Sontak saja benak Era menampilkan beberapa kilasan masa lalu di mana Oscar selalu berusaha untuk berada di dekatnya. Baginya, perilaku Oscar membuatnya terusik. Dia merasa tak nyaman. Namun, sekarang dia tahu alasannya.

Oscar hanya berusaha untuk mendamaikan resah dan khawatirnya. Perasaan yang persis dirasakan oleh Era beberapa waktu lalu, tatkala dia menunggu kepulangan Oscar dan kerap kali melihat pada jam dinding.

"Namun, Aaron banyak membantuku. Kupikir, teh kamomil yang disedunya bisa membuatku lebih tenang."

Refleks saja Era mendengkus geli. "Sepertinya mulai sekarang aku harus minum teh kamomil juga."

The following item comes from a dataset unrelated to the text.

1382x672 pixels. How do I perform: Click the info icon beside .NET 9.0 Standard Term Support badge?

Oscar tertawa. Perasaannya terasa ringan tatkala menyadari bahwa sepertinya inilah kali pertama Era bersikap sesantai itu dengannya. Era menunjukkan rasa gelinya, sesuatu yang tak pernah didapatinya sebelumnya. Namun, itu bukan berarti dia melupakan hal terpenting dari pembicaraan tersebut, sesuatu yang membuatnya bertanya-tanya. Sebabnya adalah dia perlu mendapatkan validasi bahwa dugaannya tak keliru.

Tawa berhenti. Oscar menarik napas sejenak, lalu ditanyanya Era. "Jadi, apakah itu ada hubungannya dengan fakta kalau kau tetap ingin berada di kamarku?"

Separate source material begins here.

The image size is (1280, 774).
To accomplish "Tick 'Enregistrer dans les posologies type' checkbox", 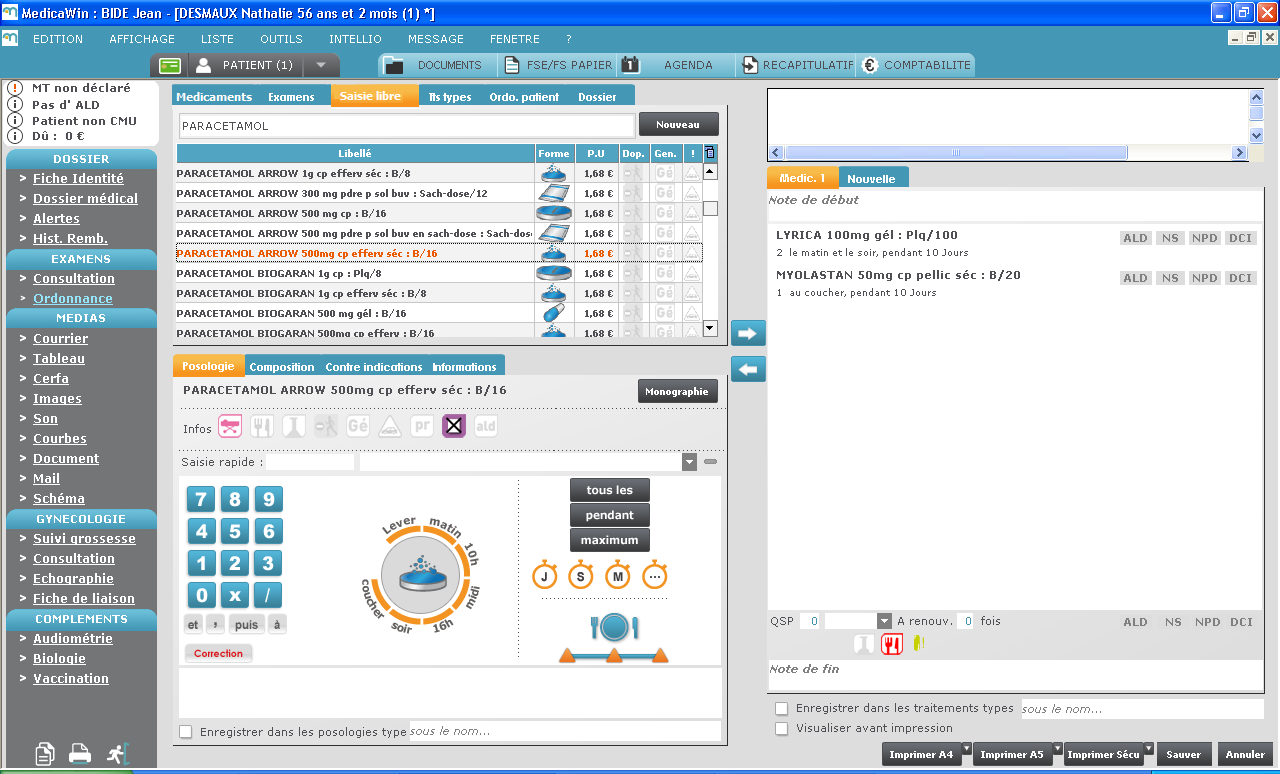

Geli yang Era rasakan sontak menghilang. Ekspresi wajahnya pelan-pelan berubah. Dia tampak tegang dan di matanya tersirat pergolakan.

Oscar tahu, Era berada di posisi yang tak mudah. Semua takdir dan kenyataan itu datang dengan amat tiba-tiba sehingga Era pun berada di garis kebimbangan. Dia hanya berharap semoga Era bisa pelan-pelan menerima semua itu seiring dengan berjalannya waktu.

Harapan Oscar mulai menunjukkan tanda-tanda akan menjadi kenyataan ketika didapatinya informasi dari Ursa. Keinginan Era untuk belajar dan berlatih demi menjadi manusia serigala seutuhnya adalah sinyal bagus. Namun, dia tak ingin terlalu jemawa dan menganggap bahwa itu juga adalah tanda bahwa Era telah menerima dirinya.

Reaksi Era memperkuat pemikiran tersebut. Jadilah Oscar tersenyum, dicobanya untuk menekan rasa kecewa yang mulai menyeruak di dada. Diyakininya diri bahwa dia tak apa-apa, pada akhirnya Era akan tetap menjadi miliknya seutuhnya.

"Tenanglah, Era. Kau tak perlu tegang seperti itu," ujar Oscar sembari tersenyum tipis. Dalam hati, dia berdoa semoga saja ekspresi wajahnya tak menunjukkan tanda-tanda kekecewaan. "Kau boleh tinggal di kamar ini sesukamu dan aku akan sangat senang berbagi tempat tidur denganmu. Aku berjanji padamu, aku tak akan mengusikmu sama sekali. Sekaligus, aku pun tak akan memaksamu."

Era menahan napas di dada. Sekelumit emosi asing terasa lagi olehnya. Jadilah tubuhnya bergerak di luar kesadaran.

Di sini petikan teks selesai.